_Source material_.
^^^^

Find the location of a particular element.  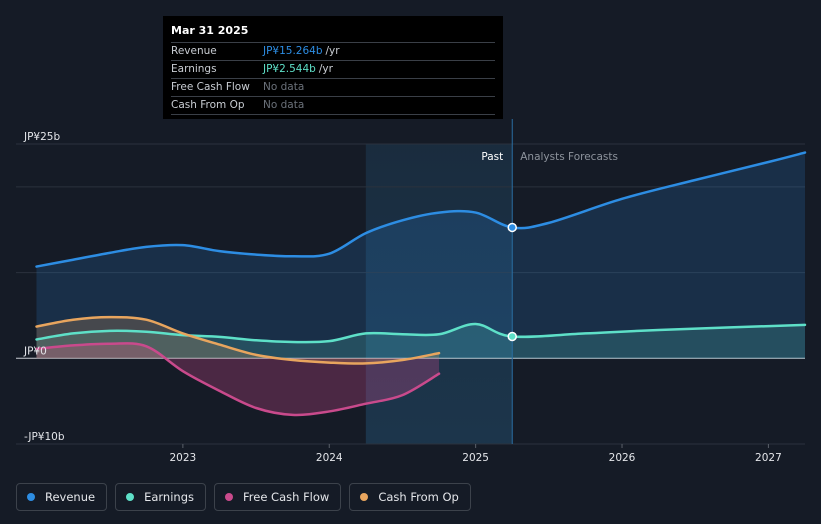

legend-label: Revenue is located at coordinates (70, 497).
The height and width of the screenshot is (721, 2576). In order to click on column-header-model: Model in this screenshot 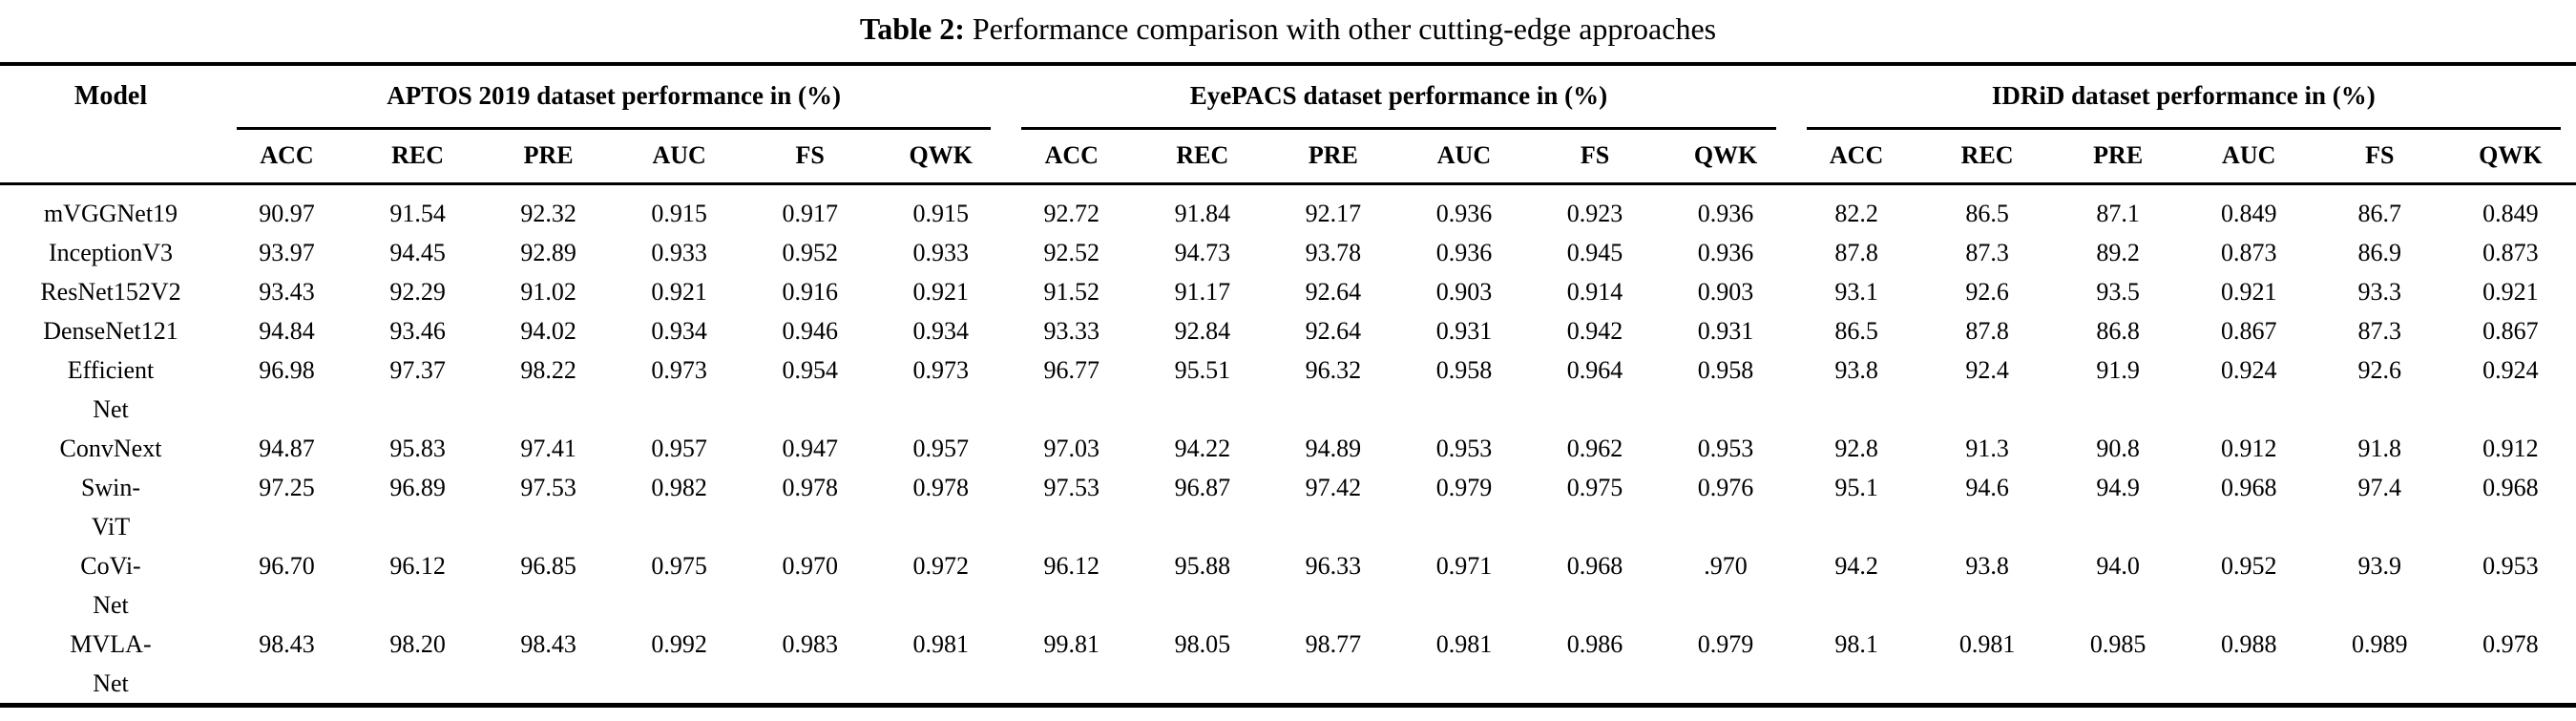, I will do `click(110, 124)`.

^^^^

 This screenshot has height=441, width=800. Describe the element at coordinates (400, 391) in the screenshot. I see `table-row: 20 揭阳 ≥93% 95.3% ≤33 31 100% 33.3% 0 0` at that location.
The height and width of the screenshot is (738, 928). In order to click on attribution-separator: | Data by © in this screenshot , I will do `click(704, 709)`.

^^^^

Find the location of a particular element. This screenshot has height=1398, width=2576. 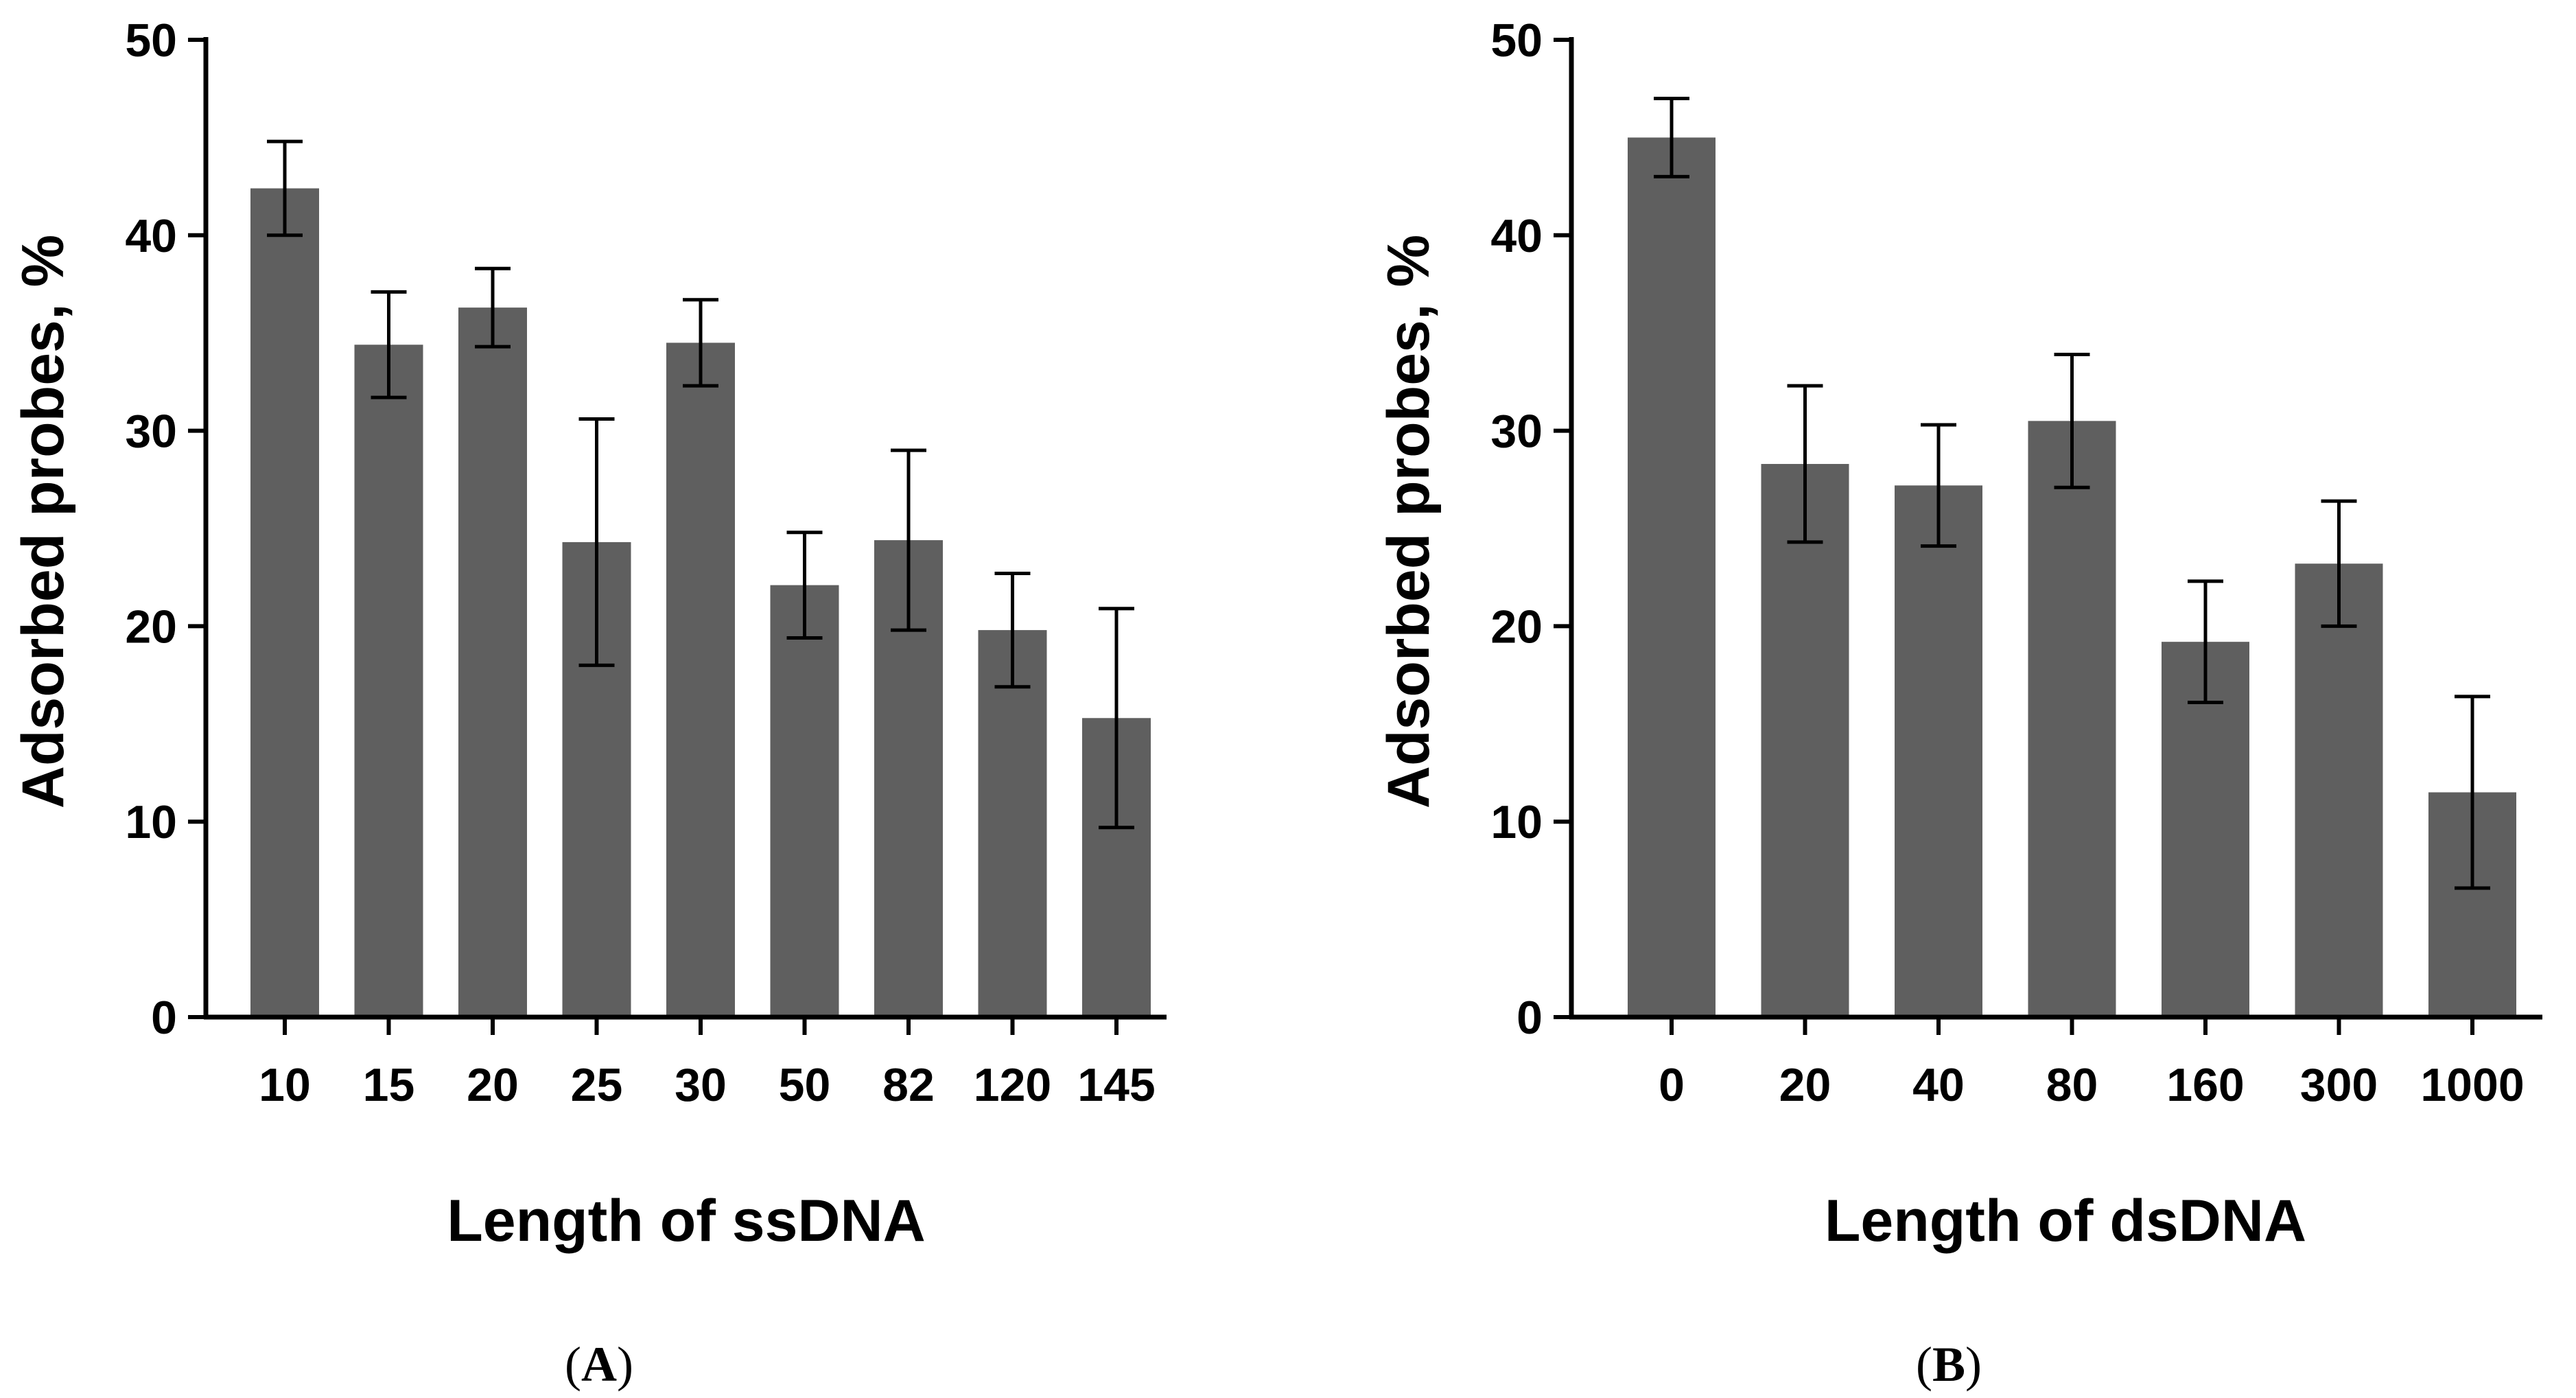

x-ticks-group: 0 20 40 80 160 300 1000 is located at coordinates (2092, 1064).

^^^^

_What you need to do_.
Please write out lines starting at the line containing "Find the location of a particular element. This" and ending at the line containing "x-ticks-group: 0 20", both included, leaving out the pictures.

_Answer section_.
Find the location of a particular element. This screenshot has height=1398, width=2576. 

x-ticks-group: 0 20 40 80 160 300 1000 is located at coordinates (2092, 1064).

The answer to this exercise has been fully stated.